The ORANGE: Perception, Color, and Language

The color orange, a newer color term, is based upon the 14th century European discovery of the fruit.

In the foothills of the Himalayas in the 13th century, Persian traders first saw the glories of a tart, bright-skinned fruit used by the locals for medicinal purposes. They never saw a fruit of this unique color—inside and out. In Sanskrit, that fruit is naranga.

Persian traders called this fruit naranji. Soon Portuguese and Spanish traders carried the narangia (in Spanish) to the Mediterranean. English traders in the 15-16th centuries called the fruit the norange, but because “an norange” didn’t sound right, they dropped the “n.” All of Europe marveled at the color. Previous to the discovery of the fruit, they called it “geoluhread,” a color somewhere between red and yellow, in Middle English. Chaucer in 1390 wrote about a foxtail color “betwixe yello and reed.” As the fruit grew in popularity, the color name became firmly established. Called homophonic, both the fruit and the color are the same word. Color words/terms are BORN and CHANGE when people draw analogies with items in their environments.

My question:

If no word existed for orange before 1400 or so in English, did Britons see the color orange? The answer is yes, and I can prove this. Most languages use close to eleven basic “color names.” In English we have black, white, red, green, yellow, blue, pink, gray, brown, orange, and purple. Speakers of languages with fewer words for color see the same colors but each of the fewer color words offers a broader spectrum. The language native to Alaska, Yup’ik, contains five terms for five colors. A color such as orange is called “red-yellow.” Languages with two color terms typically speak of colors as black (-ness) or white (-ness). Our English word for black comes from a word meaning “burnt,” and our word for white from a word meaning “shining.”
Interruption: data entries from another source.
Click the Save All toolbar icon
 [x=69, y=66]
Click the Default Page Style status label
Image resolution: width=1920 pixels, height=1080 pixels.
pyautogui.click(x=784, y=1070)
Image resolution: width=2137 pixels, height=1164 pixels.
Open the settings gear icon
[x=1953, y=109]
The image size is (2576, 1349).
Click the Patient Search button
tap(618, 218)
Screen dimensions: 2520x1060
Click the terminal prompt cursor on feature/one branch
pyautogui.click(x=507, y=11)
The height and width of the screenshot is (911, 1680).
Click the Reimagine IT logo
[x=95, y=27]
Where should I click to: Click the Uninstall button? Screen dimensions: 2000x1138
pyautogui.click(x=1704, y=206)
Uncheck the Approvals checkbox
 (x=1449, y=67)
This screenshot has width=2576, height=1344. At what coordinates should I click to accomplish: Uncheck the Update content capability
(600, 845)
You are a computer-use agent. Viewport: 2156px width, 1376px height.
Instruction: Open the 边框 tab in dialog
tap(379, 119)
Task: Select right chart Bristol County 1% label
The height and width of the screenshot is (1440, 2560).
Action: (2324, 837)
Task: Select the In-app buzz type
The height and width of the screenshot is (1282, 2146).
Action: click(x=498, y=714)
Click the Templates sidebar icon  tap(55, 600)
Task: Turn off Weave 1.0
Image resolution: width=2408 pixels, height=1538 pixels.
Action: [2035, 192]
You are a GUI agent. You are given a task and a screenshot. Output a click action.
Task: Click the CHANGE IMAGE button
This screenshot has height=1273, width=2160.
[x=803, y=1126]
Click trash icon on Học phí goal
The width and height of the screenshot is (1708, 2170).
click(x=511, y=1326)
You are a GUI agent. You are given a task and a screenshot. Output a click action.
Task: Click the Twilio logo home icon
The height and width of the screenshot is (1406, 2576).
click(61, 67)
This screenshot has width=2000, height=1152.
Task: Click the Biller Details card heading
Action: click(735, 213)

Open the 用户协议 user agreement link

Languages with THREE color words usually use them to indicate black, red, and white. If a language has four color terms, those terms will mean black, red, yellow or green, and white. A language with five to six color terms, the words will be black, red, yellow or green, white, and brown, and the last color named is usually blue. BLUE is the term least likely included in any language with limited color words/terms. I find this fascinating because BLUE is by far the world’s most favorite color. A YouGov survey ranks blue as the most popular color for men and women in ten countries across four continents, even China, where other colors are more auspicious.

Another question:

In languages where the fruit is called an orange but has a different color name than the fruit’s name, do those speakers see the color orange? Do they bite into the same fruit? Of course! When a Russian speaker wants to eat an orange, they asks for an apel’sin (the color is oranzhevii). German speakers ask to eat an apfelsine, which is the color term orange in German, the same spelling as in English. The Dutch eat a “Chinese apple:” a sinaasappel, and the color is oranje. The Hebrew name for the fruit bitten is the most poetic, as the fruit is a tapuz, short for tapuach Zahar, the golden apple. The object predates the name of the color as a general rule, such as the naming of the color chartreuse, after a French liquor.